We say our goodbys inside the house, but we have this routine of my mom then walking out onto the front porch and waiting for me to back the car out the driveway. I wave as I put the car in forward and maybe give the horn a honk. My mom, and this evening my sister, wave back.

For some reason tonight this routine took me back in time and saying goodbys. As a child, our family would travel several hours northwest to visit my mother's parents. Being a city kid spending time among animals, fields and woods was a treat. Spending time with my grandparents was precious. So saying goodby was particularly hard.

There was a routine of waving amid shouting our goodbys as Dad pulled the loaded station wagon out the driveway. Next we would turn and sit on our knees, in those days before seat belts, and wave and wave some more. Grandma and Grandpa would wave as they stood on the large concrete back porch of the white frame house until they could see our car top the hill, which had to be a half-mile down the road.As the car ascended that hill we swore we could still see Grandma and Grandpa. Slowly the home disappeared out of sight.

But somehow that lengthy familiar routine of saying goodby made it all easier.

Sunday, March 18, 2012

Memories Everywhere

I'm at my mom's for several days where the house has been filled with family members. It's a comfortable place where we gather for meals, spend time together, stay the night.It is also a house filled with items which are connected to memories.

My mind is continually traveling through these memories. In the kitchen I'll look to the top of the cabinets where a red tin holds cookie cutters and I remember being a child baking beside my mother as she described using these same tins with her mother.

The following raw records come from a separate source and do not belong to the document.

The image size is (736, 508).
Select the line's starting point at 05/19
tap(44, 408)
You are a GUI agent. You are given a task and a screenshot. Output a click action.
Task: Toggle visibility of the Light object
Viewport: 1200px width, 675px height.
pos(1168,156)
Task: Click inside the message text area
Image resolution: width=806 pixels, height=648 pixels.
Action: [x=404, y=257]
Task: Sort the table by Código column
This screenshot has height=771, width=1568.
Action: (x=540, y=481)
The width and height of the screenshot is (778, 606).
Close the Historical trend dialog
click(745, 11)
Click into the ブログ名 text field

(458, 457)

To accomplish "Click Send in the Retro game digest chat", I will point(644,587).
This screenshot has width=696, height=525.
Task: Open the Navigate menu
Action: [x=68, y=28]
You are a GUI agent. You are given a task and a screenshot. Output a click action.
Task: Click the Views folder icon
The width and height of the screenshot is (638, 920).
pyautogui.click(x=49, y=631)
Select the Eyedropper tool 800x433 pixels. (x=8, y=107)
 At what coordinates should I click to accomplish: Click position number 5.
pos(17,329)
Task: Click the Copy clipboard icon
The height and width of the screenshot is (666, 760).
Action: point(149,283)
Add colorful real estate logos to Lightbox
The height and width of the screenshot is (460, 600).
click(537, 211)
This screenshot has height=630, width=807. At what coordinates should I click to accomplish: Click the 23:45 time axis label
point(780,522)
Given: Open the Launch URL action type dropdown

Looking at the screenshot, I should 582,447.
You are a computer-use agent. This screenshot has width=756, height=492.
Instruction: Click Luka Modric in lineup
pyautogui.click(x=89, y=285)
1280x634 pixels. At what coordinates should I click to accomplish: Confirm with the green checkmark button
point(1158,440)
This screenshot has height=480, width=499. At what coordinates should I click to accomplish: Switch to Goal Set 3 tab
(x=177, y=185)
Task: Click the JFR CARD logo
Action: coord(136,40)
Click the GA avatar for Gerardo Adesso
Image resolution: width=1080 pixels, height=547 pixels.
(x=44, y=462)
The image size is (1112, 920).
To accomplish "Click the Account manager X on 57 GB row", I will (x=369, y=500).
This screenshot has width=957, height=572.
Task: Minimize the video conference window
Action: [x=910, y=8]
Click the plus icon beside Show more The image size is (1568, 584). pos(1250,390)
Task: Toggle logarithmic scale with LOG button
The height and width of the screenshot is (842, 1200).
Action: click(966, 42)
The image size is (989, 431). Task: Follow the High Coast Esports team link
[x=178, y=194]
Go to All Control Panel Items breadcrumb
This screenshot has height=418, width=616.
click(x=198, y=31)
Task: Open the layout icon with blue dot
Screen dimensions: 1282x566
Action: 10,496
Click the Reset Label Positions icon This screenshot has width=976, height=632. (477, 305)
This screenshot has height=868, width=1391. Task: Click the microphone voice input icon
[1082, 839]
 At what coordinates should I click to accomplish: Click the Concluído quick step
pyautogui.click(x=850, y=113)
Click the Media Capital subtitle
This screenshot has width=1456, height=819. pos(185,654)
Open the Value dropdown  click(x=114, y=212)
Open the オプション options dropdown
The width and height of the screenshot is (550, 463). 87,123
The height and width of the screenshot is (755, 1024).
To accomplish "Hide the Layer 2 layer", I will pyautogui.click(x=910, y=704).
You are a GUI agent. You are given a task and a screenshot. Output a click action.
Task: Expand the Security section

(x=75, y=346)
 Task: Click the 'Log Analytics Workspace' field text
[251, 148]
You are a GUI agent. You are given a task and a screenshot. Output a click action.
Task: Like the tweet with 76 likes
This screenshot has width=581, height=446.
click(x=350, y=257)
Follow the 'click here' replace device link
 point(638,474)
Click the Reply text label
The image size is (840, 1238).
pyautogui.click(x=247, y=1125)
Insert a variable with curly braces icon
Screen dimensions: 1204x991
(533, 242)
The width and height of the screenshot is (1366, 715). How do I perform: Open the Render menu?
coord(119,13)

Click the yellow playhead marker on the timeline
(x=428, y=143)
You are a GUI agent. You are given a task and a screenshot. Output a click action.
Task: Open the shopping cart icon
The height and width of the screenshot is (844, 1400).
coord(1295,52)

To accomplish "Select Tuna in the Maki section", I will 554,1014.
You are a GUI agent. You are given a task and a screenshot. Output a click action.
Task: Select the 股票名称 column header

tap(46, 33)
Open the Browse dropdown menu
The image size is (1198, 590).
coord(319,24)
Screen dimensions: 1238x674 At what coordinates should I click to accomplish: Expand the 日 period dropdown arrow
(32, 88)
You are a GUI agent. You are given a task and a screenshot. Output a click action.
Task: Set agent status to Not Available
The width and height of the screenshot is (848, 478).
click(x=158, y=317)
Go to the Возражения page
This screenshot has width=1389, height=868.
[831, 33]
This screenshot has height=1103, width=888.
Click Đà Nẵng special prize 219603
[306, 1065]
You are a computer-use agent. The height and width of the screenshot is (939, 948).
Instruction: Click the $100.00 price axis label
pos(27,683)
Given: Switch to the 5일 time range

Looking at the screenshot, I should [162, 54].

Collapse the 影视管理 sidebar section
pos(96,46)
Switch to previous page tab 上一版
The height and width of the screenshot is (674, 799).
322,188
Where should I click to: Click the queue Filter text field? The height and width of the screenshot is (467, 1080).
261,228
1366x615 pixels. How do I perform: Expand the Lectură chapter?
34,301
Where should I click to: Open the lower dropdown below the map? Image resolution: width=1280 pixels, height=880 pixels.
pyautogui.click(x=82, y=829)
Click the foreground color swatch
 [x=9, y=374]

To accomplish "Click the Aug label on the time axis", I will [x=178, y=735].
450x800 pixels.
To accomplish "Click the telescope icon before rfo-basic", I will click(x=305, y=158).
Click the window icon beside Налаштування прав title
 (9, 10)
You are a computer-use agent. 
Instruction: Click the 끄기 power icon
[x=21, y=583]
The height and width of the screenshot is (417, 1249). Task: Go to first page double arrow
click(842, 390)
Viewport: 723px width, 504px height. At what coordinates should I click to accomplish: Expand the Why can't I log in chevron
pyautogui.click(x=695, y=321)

Every room evokes memories. My mother's sewing machine sits inside the blond wood cabinet. Packed away and seldom used today, I recall all the clothing she sewed through the years. My young children giggled in delight when she would present a specially crafted outfit.

These objects retain the memory of those no longer with us. Black and white photographs of earlier generations sit atop the antique ice box used on the family farm. I picture them using this bygone appliance.

I so appreciate the people who gather here to share and spend time together. I also seem to appreciate these objects and items that cause my mind to recall. These split-second movies of rememberance I play over and over.